* _SHORT EXERCISE_: According to the sidewalk text below, what does the Postal Service regulation require of mailboxes?

** Begin SOURCE DOCUMENT **

But sidewalks are not decorative. They're supposed to be functional. Which
means that the people who need sidewalks should be able to use them.
Here's the problem. They're putting in the standard curb-and-gutter sidewalk
in which there is no grassy strip between the curb and the sidewalk.
Only there's also a Postal Service regulation that mailboxes must be set at a
fixed distance from the curb, so that mail trucks can pull right up and the
postal worker can insert the mail without leaving the vehicle.
The combination yields a ridiculous result: The guys making the sidewalk are
forced to pour the concrete all around the posts supporting the mailboxes. So
now what we have is a sidewalk interrupted at regular intervals by posts that
rise up in the middle.
It is impossible to pass them on the street side, because the mailbox protrudes
in that direction. So people on the sidewalk have to go around on the house
side of the mailbox.
That's fine for people on foot. They can go around in single file.

** End SOURCE DOCUMENT **
** Begin DATASET EXCERPT **

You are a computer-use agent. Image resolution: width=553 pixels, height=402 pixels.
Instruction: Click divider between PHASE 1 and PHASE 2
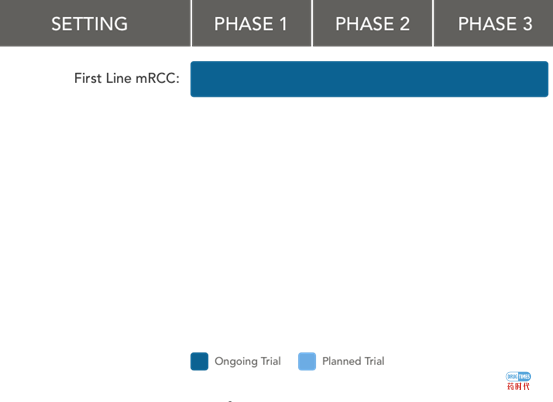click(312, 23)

** End DATASET EXCERPT **

* _SOLUTION TO THIS TASK_: Mailboxes must be set at a fixed distance from the curb.